Exercise prompt —
Please report every line of the listing below that has the word "agent" in it.

Material shown —
----

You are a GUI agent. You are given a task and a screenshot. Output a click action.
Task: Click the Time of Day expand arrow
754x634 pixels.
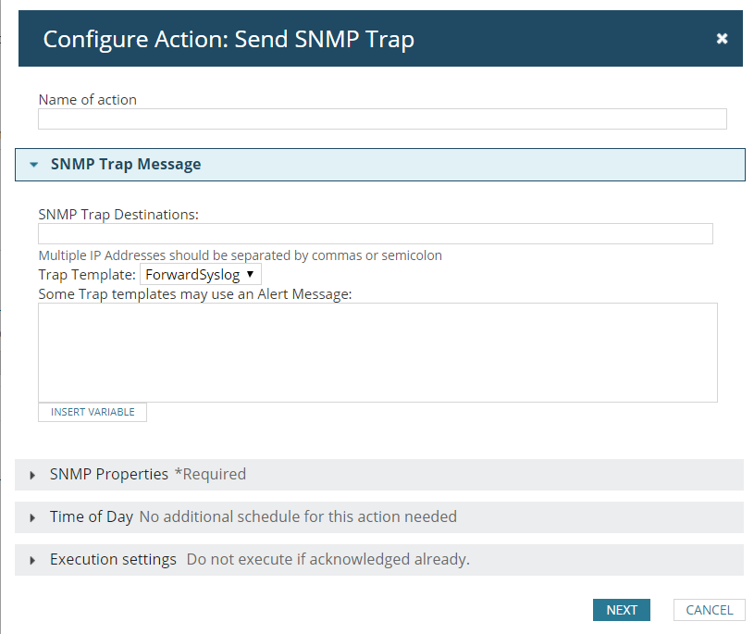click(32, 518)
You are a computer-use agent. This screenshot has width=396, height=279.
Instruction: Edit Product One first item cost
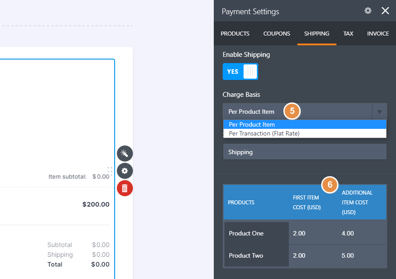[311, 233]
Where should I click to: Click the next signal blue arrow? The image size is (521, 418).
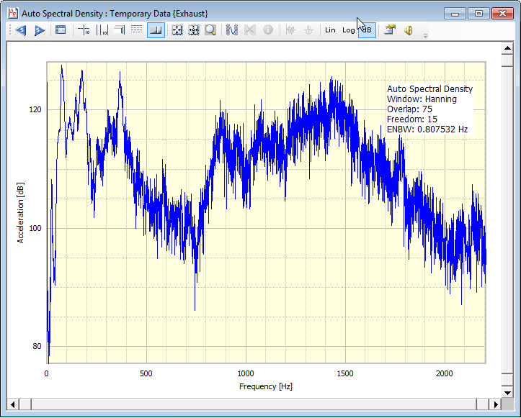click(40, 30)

----

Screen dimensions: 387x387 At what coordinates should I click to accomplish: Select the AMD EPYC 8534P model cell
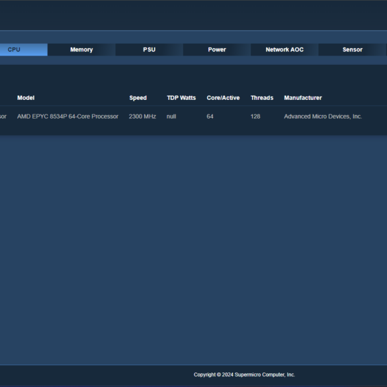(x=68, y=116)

----

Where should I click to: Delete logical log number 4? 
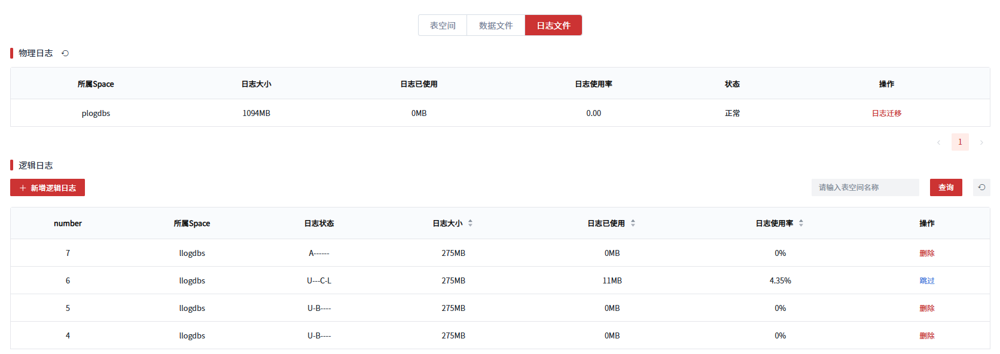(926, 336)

----

Solution to this exercise —
You are a GUI agent. You are given a task and a screenshot. Output a click action.
You are a computer-use agent. This screenshot has width=396, height=279.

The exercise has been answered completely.